A railway journey that led to a lifetime story
The Temple of Heaven. Photo taken in 1995. [Photo by Bruce Connolly/chinadaily.com.cn] |
Sightseeing of course included urban Beijing's premier attraction - the Forbidden City. Its scale overwhelming with so much to take in but on that hot July day every gift shop in the palace was giving away free bottles of cold Coca Cola! A year later, back in Scotland I would relive the grandeur through Bernardo Bertolucci's The Last Emperor. The Temple of Heaven was awe-inspiring. The Summer Palace in its tranquil pre-mass tourism days was utterly beautiful. To be honest, I could not get enough of Beijing. With its history, its classic urban geography and so many experiences every day it was like nowhere else I had previously visited. Tiananmen Square and Gate was a 'must see' with the instantly recognizable portrait of Chairman Mao Zedong along with the opportunity to visit his mausoleum in respectful silence.
My final day in Beijing was out to the Ming Tombs and the Great Wall at Badaling. I was invited to touch the wall, for as was explained to me, "Chairman Mao said that you are not a real man until you have touched the Great Wall". A tough climb, on that hot, humid day reaching the top watchtower I took out my cassette recorder to catch sound-bites that would later be used on Radio Scotland's popular 'Travel Time' program. "If I sound breathless it is because I have just climbed up part of the Great Wall of China - there are so many people here, so many people and many wanting to talk with me. "Huanying.

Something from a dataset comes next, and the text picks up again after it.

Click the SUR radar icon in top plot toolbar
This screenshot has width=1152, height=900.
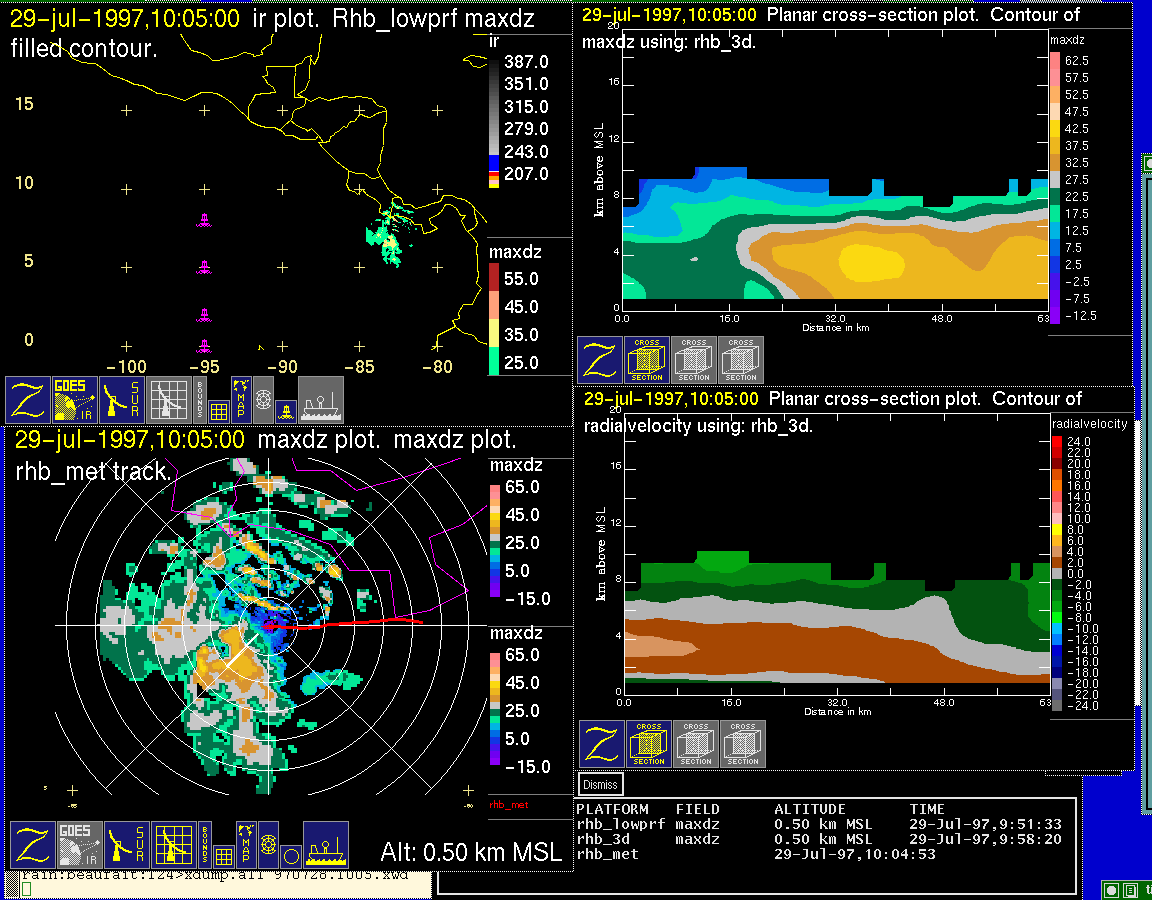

Haunying. You are welcome in China." It was a moment I always treasure - standing there I did not want to leave. I knew that in only a few days I had found something special, something different I was sure would bring me back some day. I realized giving talks to various audiences back in Scotland who through my accounts and images shared this fascination.
That evening I boarded a train south to the tropics, two days to Guangzhou and another life changing story. It would be seven more years before I returned to Beijing – a city making tumultuous changes in appearance and infrastructure but waiting to be rediscovered through camera, text and sound.